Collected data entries
+++

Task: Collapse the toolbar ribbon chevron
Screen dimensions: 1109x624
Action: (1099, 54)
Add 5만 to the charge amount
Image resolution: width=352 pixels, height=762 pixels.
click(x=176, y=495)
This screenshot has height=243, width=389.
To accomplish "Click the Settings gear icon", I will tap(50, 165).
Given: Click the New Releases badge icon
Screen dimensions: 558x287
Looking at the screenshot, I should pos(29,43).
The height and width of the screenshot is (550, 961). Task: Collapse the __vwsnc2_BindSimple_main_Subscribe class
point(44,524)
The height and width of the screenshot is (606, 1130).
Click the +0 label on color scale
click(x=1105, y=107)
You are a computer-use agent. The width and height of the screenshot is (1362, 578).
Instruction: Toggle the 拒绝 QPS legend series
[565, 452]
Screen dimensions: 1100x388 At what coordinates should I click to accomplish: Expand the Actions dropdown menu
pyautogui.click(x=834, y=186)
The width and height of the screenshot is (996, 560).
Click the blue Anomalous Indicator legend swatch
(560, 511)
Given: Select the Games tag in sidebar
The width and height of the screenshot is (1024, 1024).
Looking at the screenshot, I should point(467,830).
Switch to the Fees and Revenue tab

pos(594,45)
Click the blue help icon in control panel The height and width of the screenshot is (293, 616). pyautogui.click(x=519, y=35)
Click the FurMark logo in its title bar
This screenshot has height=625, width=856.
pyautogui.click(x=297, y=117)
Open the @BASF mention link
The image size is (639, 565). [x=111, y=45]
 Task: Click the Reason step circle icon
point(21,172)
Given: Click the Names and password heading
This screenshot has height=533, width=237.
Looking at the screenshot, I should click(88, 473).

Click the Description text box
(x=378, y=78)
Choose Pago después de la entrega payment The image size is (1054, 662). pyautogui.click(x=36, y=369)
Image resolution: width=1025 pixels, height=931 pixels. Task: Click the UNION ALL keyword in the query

+++

WORK INSTRUCTION
Write out each entry exactly, and omit nothing.

TASK RESULT
Task: Collapse the toolbar ribbon chevron
Screen dimensions: 1109x624
Action: (1099, 54)
Add 5만 to the charge amount
Image resolution: width=352 pixels, height=762 pixels.
click(x=176, y=495)
This screenshot has height=243, width=389.
To accomplish "Click the Settings gear icon", I will tap(50, 165).
Given: Click the New Releases badge icon
Screen dimensions: 558x287
Looking at the screenshot, I should pos(29,43).
The height and width of the screenshot is (550, 961). Task: Collapse the __vwsnc2_BindSimple_main_Subscribe class
point(44,524)
The height and width of the screenshot is (606, 1130).
Click the +0 label on color scale
click(x=1105, y=107)
You are a computer-use agent. The width and height of the screenshot is (1362, 578).
Instruction: Toggle the 拒绝 QPS legend series
[565, 452]
Screen dimensions: 1100x388 At what coordinates should I click to accomplish: Expand the Actions dropdown menu
pyautogui.click(x=834, y=186)
The width and height of the screenshot is (996, 560).
Click the blue Anomalous Indicator legend swatch
(560, 511)
Given: Select the Games tag in sidebar
The width and height of the screenshot is (1024, 1024).
Looking at the screenshot, I should point(467,830).
Switch to the Fees and Revenue tab

pos(594,45)
Click the blue help icon in control panel The height and width of the screenshot is (293, 616). pyautogui.click(x=519, y=35)
Click the FurMark logo in its title bar
This screenshot has height=625, width=856.
pyautogui.click(x=297, y=117)
Open the @BASF mention link
The image size is (639, 565). [x=111, y=45]
 Task: Click the Reason step circle icon
point(21,172)
Given: Click the Names and password heading
This screenshot has height=533, width=237.
Looking at the screenshot, I should click(88, 473).

Click the Description text box
(x=378, y=78)
Choose Pago después de la entrega payment The image size is (1054, 662). pyautogui.click(x=36, y=369)
Image resolution: width=1025 pixels, height=931 pixels. Task: Click the UNION ALL keyword in the query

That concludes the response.